*What is being asked*: The lines below, from the one holding "Viewport: 829px width, 373px" through the one holding "This screenshot has height=866, width=2383.", are to be restated word for word, with all images left out.

※ ※ ※

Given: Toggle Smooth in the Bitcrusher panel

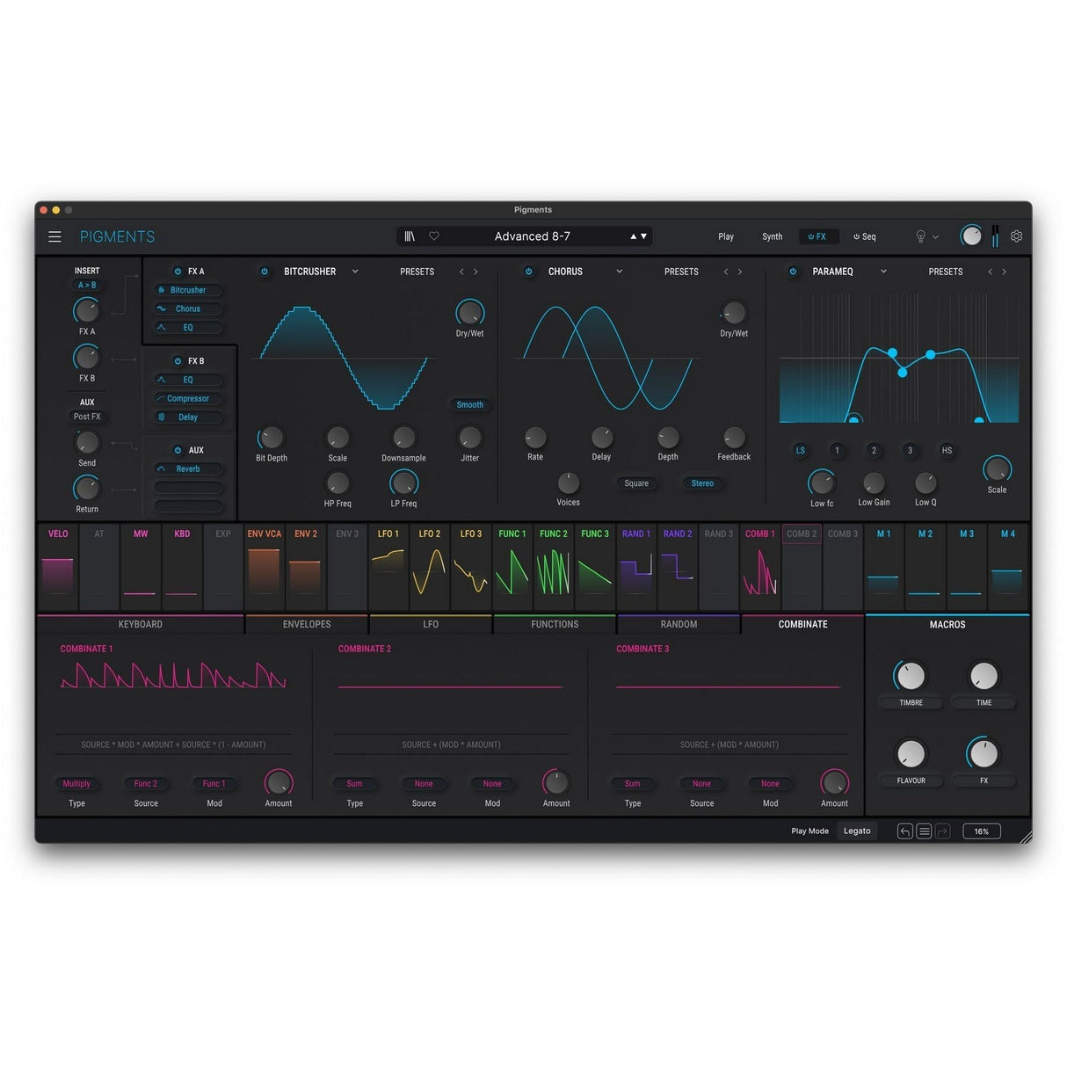Looking at the screenshot, I should point(469,404).
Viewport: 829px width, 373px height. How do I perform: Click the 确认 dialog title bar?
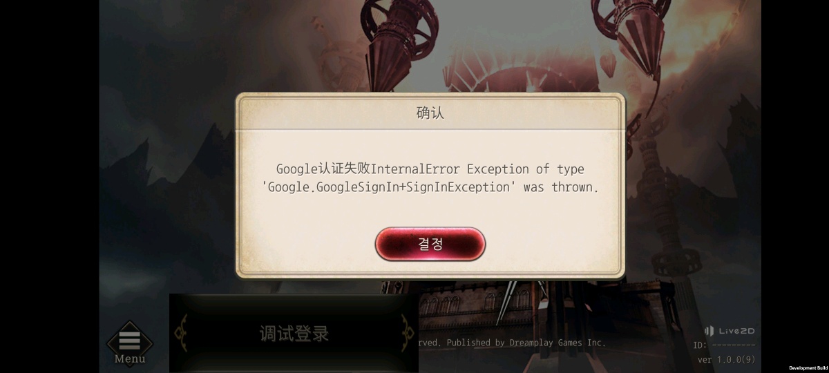point(430,113)
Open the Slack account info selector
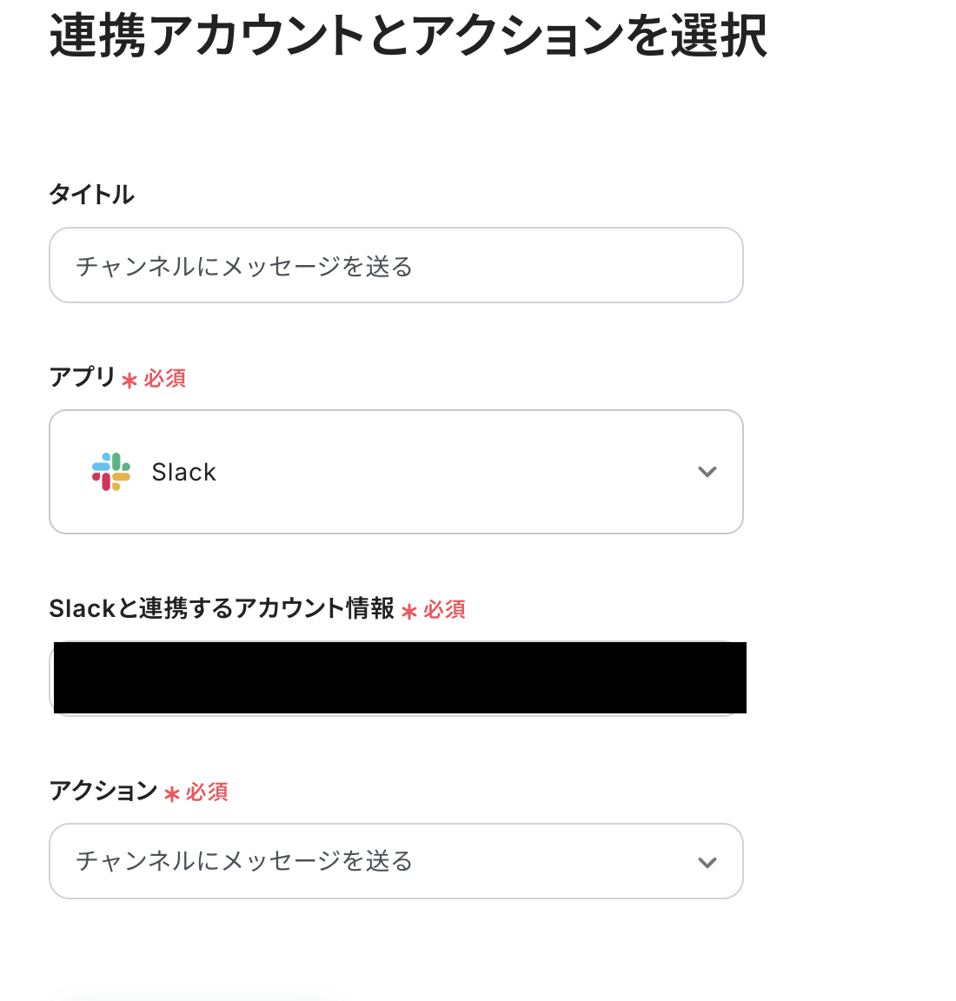The height and width of the screenshot is (1001, 956). click(396, 679)
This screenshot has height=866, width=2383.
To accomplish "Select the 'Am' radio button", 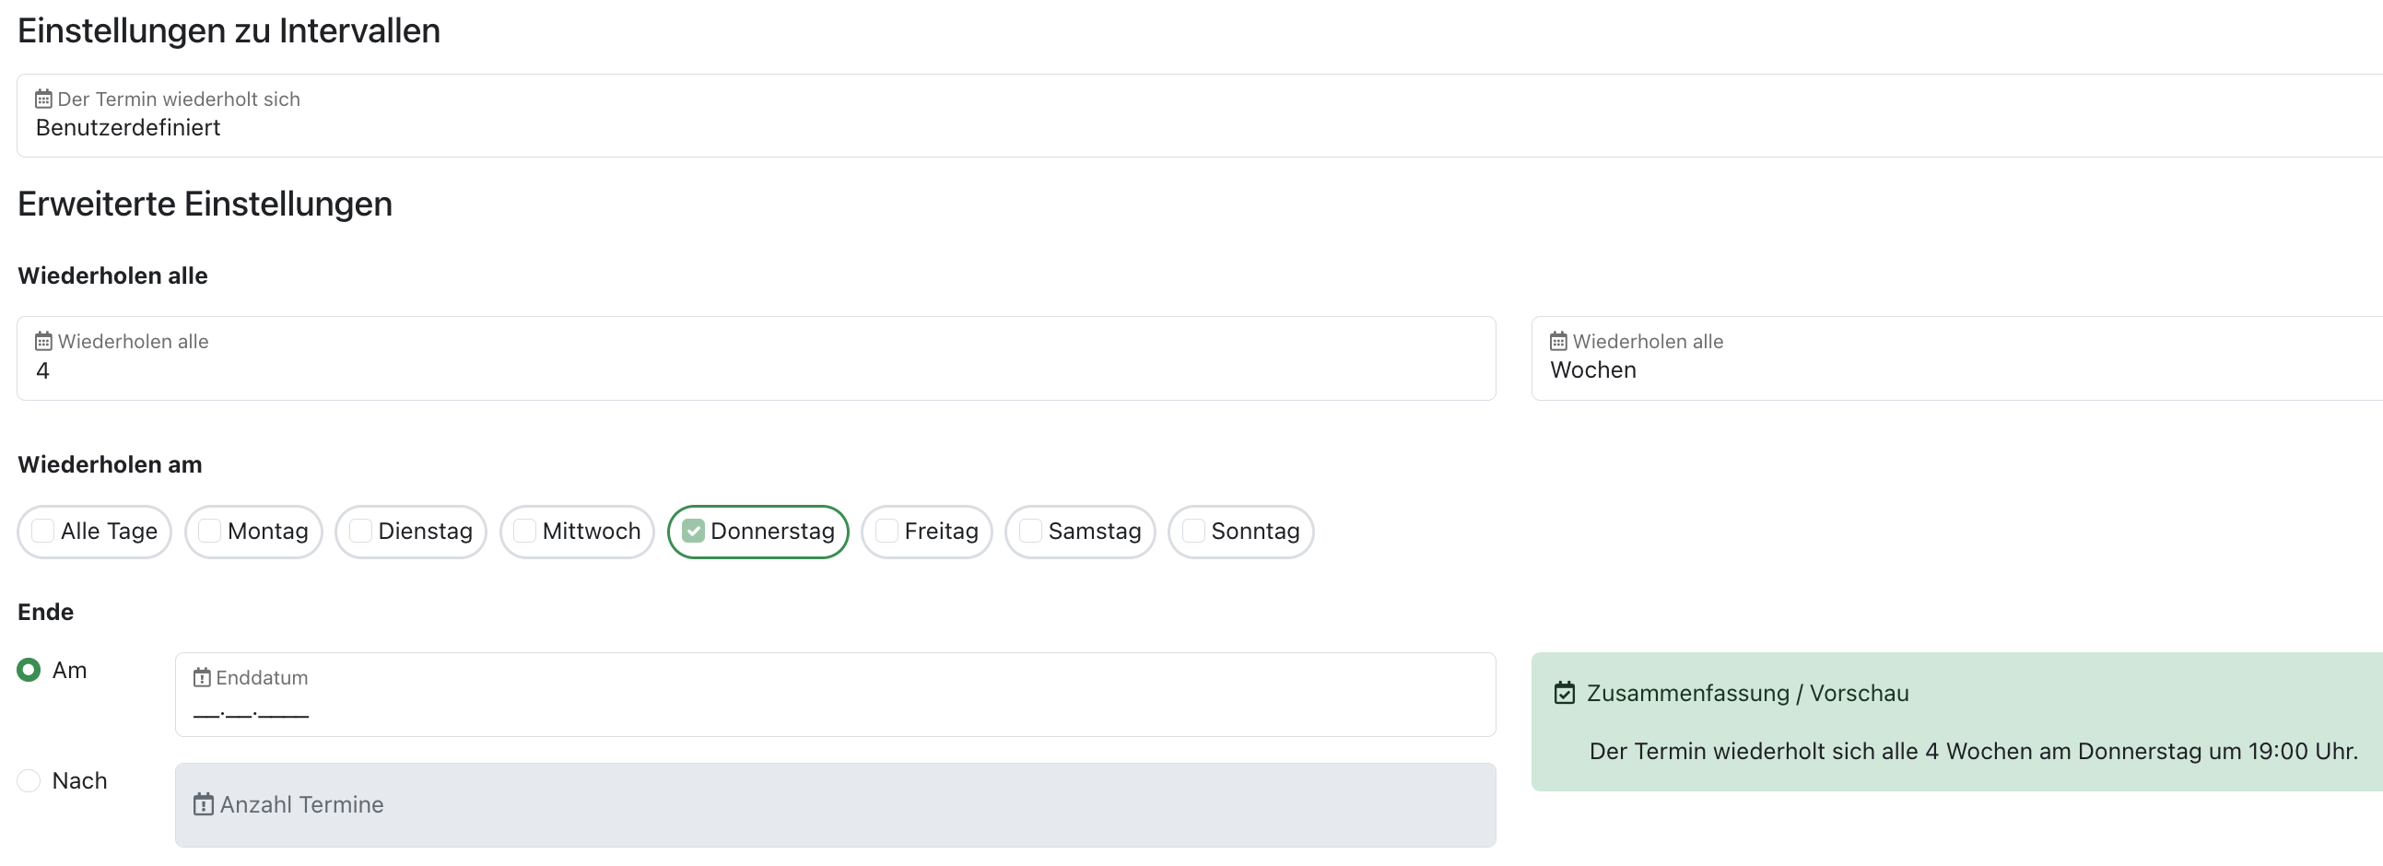I will coord(29,670).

※ ※ ※

*Reply*:
Viewport: 829px width, 373px height. How do I perform: Click the 确认 dialog title bar?
point(430,113)
Open the Slack account info selector
The height and width of the screenshot is (1001, 956). click(396, 679)
This screenshot has height=866, width=2383.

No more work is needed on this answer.